NEW DELHI Police in southern India have arrested a senior leader of a right-wing Hindu group in connection with attacks on Christian churches and prayer halls last weekend, an official said on Saturday.
Mahendra Kumar, a state convener of the radical Bajrang Dal group in Karnataka state, was arrested late Friday night, according to a local police official.
`He`s part of the investigation of the attacks on Christian places of worship,` Prasad said.
Right-wing Hindu mobs mainly linked with Bajrang Dal attacked at least 20 churches and prayer halls in the Mangalore, Chikmaglur and Udupi districts of Karnataka state on September 14, alleging that some churches had circulated literature defaming the Hindu religion, Prasad said.

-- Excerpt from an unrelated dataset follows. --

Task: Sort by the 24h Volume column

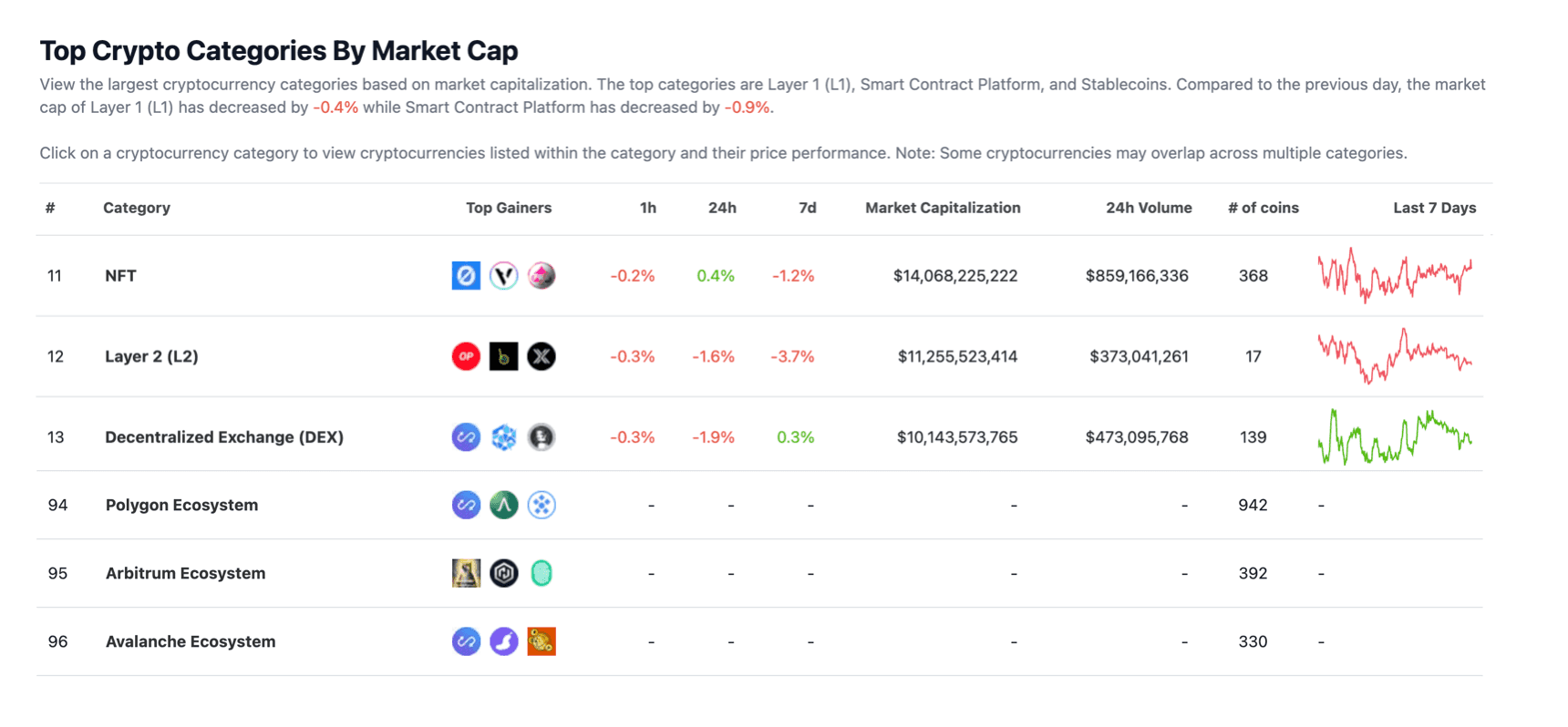Action: (x=1149, y=208)
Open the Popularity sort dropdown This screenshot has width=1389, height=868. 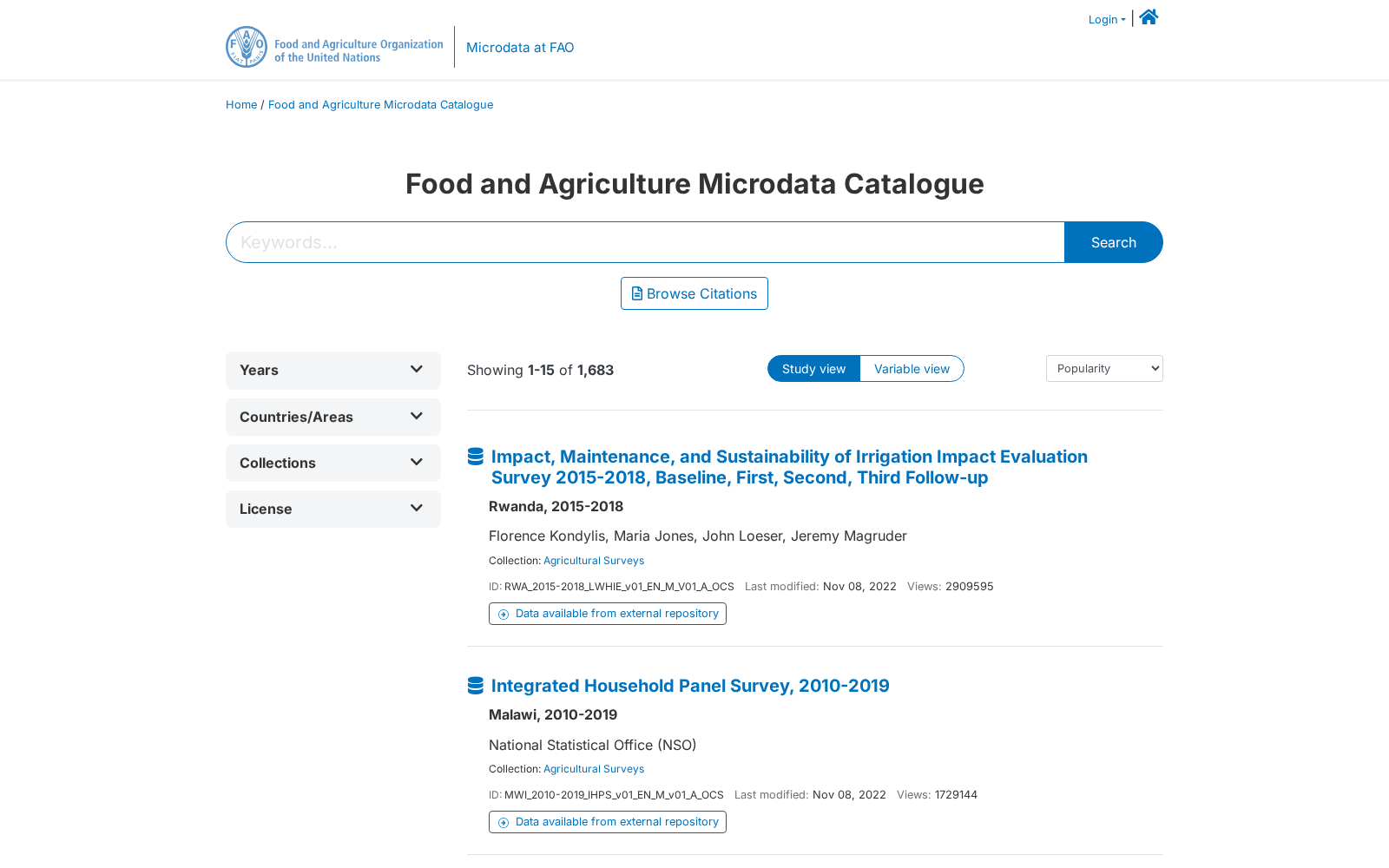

The attackers stoned the buildings, broke windows and furniture and in one place set fire to a car belonging to a pastor, the official said. At least 34 people, including five police, were injured in the violence, he said.
Police also have arrested 77 other people, most of them members of Bajrang Dal, in connection with the attacks, he said.
The violence in Karnataka followed weeks of Hindu-Christian violence in the eastern state of Orissa.
Orissa has been plagued by religious tensions between Christian missionaries, who work with mostly poor tribes in the region, and hard-line Hindu groups who claim the Christians are forcing or bribing people to convert.
Churches deny anyone has been pressured or paid to change their religious beliefs.
Christians account for about 2.5 per cent of India`s 1.1 billion population.
The death toll from more than three weeks of violence has risen to 25.